Ischemia, Inflammatory Response and Umbilical Stem Cells

We would like to send Kudos to Dr. Yan Xu and his colleagues at University of Pittburgh for their findings on inflammatory response in Golbal Ischemia. Their work was recently published:

Aaron Hirko, Renee Dallasen, Sachiko Jomura, Yan Xu. Modulation of Inflammatory Responses after Global Ischemia by Transplanted Umbilical-Cord Matrix Stem Cells. Stem Cells First published online August 21, 2008; doi:doi:10.1634/stemcells.2008-0075

Secondary to Cardiac Arrest is Brain Damage do to lack of blood flow. This is marked by a delayed loss of Neurons in CA1 hippocampus region of the brain due to inflammatory response.

The story timeline of this response is good then bad with interesting twists. The delay in neuronal loss is linked to initial inflammation. It involves both reactive astrocytes (astrocytosis) and glia. Delaying the loss is, of course, good.

...But then, the reactive astrocytosis and related glial scarring cause a physical and biochemical barrier to regeneration of neurons...a bad thing. Protecting the microglia is a good thing, because they these cells serve as scavengers for clearing the cellular debris. They can also secrete a variety of cytotoxic and protective chemicals.

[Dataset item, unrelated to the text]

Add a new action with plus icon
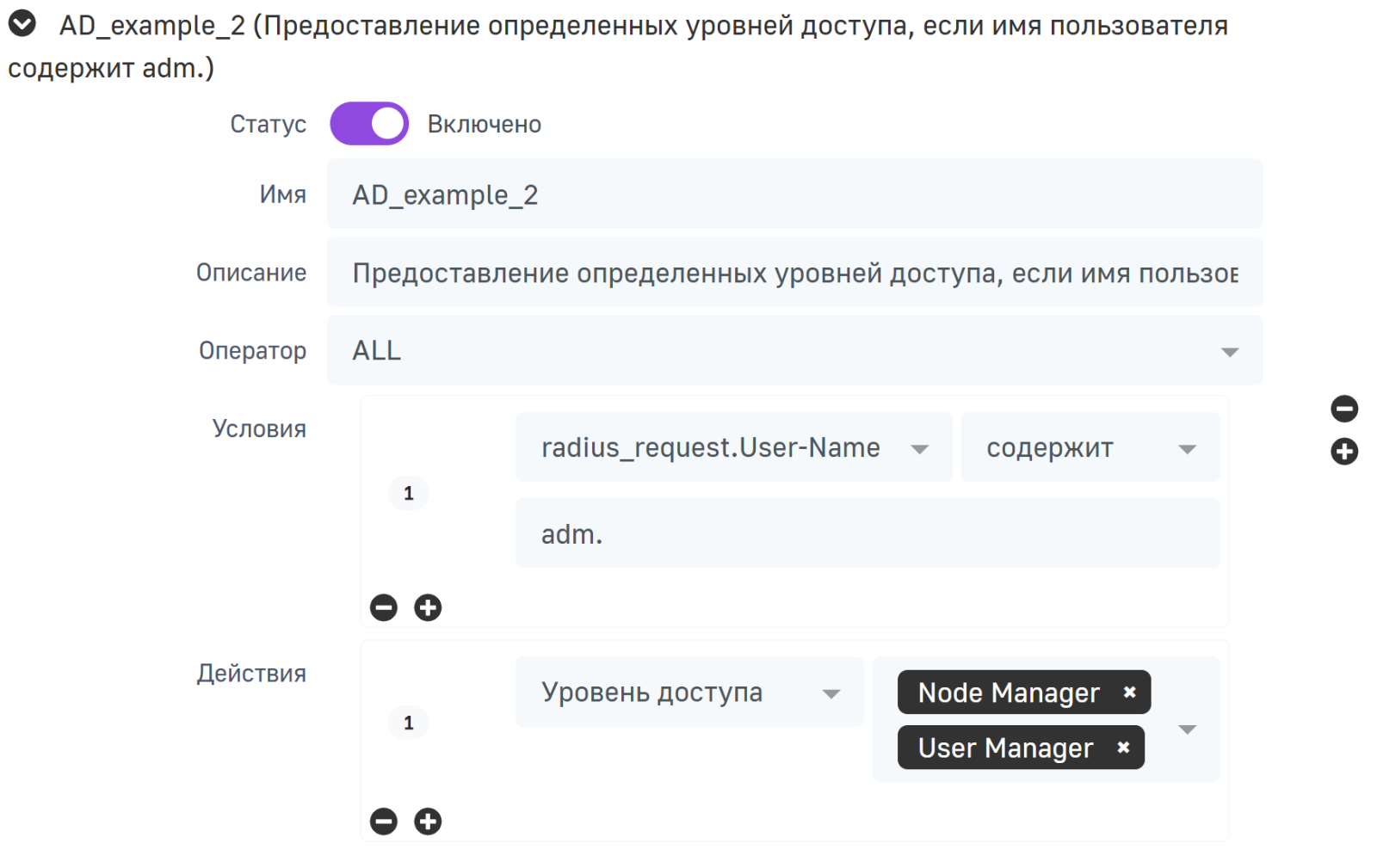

The wow factor in this research is that implanted rat umbilical-cord matrix (RUCM) cells can provide partial protection against neuronal injury in rat brains. Rats treated with RUCM cells three days prior to an 8-min CA had only 25-32% neuronal loss in the hippocampal CA1 region compared to the typical 50-68% neuronal loss observed in the untreated or the vehicle-treated animals. This could be due to to the favaorable modulation of the "good-bad" inflammatory response.

The good news in the search for therapies for stroke and cardiac arrest victims is combined, stem-cell-like RUCM cells offer protection against neuronal injury after global cerebral ischemia by enhancing the survivability of the astroglia in the selectively vulnerable regions.

We are pleased that the research team used our GFAP antibody as an marker for astrotytic in their studies.